┌────────

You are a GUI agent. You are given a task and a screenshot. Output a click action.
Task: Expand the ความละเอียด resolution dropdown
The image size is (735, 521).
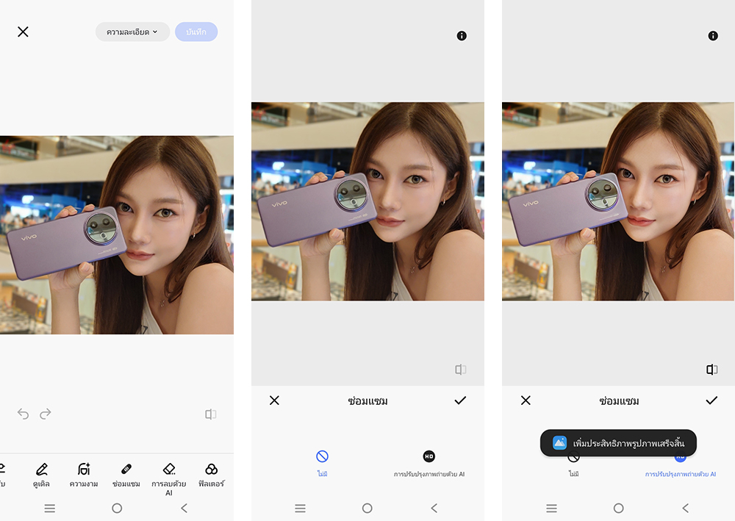pos(132,32)
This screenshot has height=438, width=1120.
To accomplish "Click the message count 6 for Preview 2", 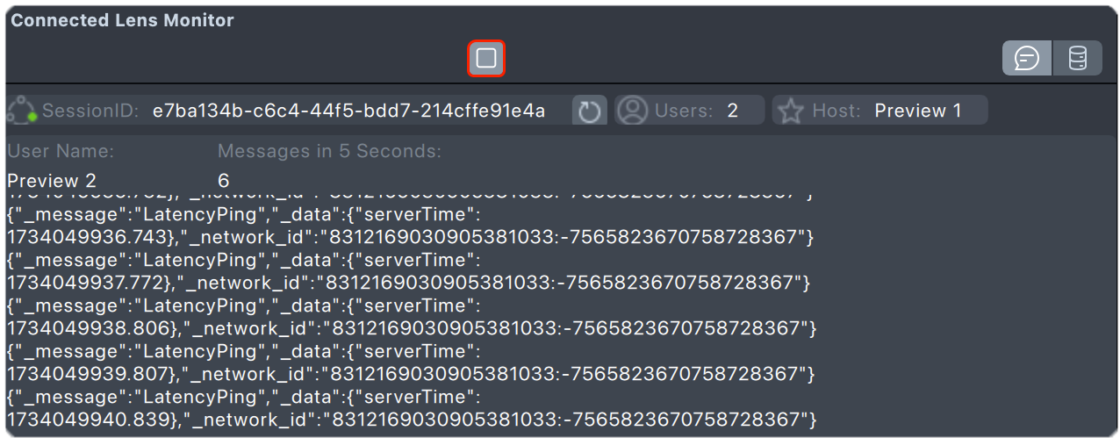I will click(224, 181).
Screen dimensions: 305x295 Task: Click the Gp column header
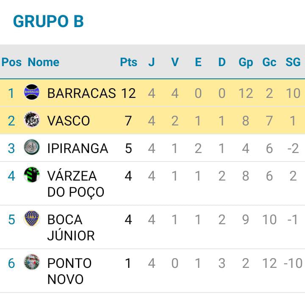click(x=246, y=62)
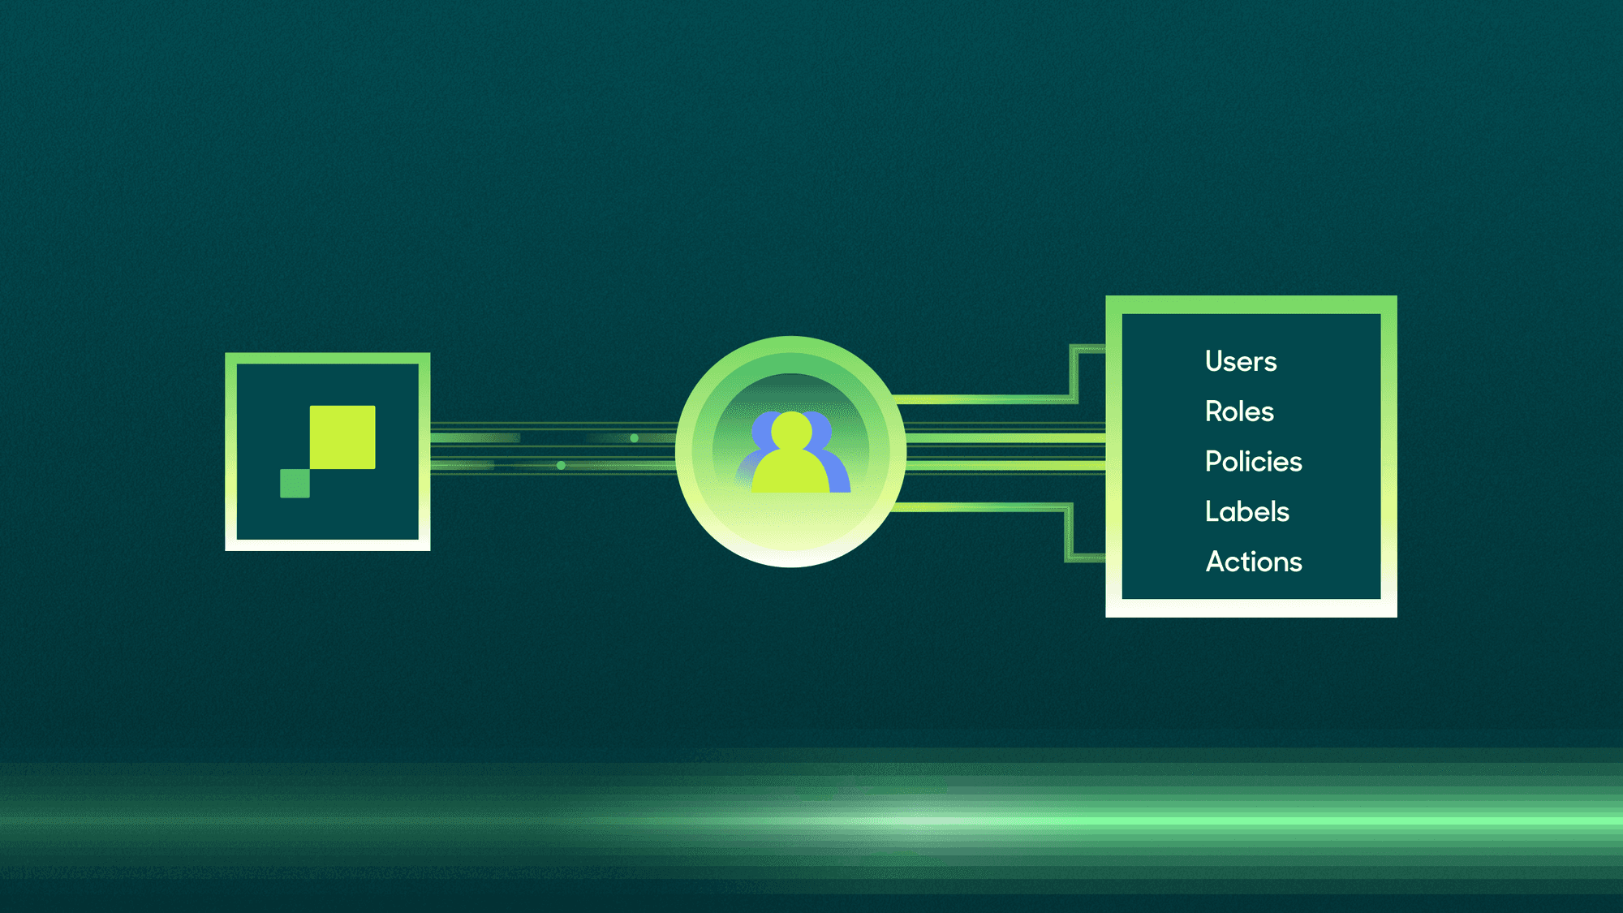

└────────

WHAT TO DO: Work out how many lines in the preceding data include the word "screenshot". State only that number.

RESPONSE AREA: 2